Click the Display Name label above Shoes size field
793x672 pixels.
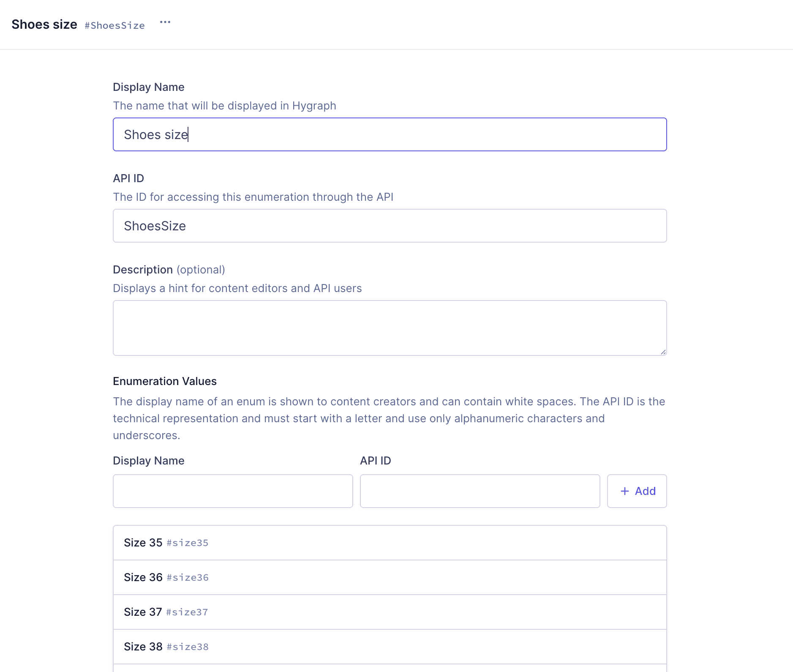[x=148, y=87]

--

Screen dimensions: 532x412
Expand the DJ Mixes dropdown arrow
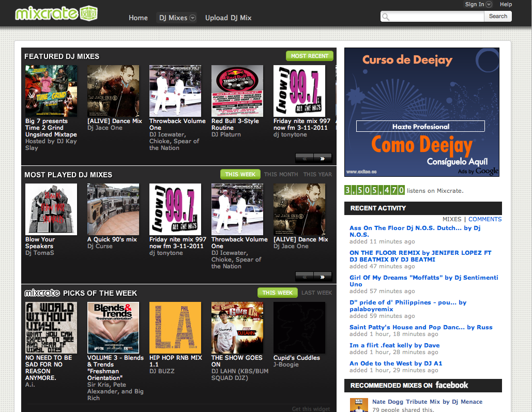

== What is needed ==
Return only the part of the records above that opens with the line containing "Screen dimensions: 532x412" and closes with the line containing "Expand the DJ Mixes dropdown arrow", ends included.

== Your solution ==
Screen dimensions: 532x412
Expand the DJ Mixes dropdown arrow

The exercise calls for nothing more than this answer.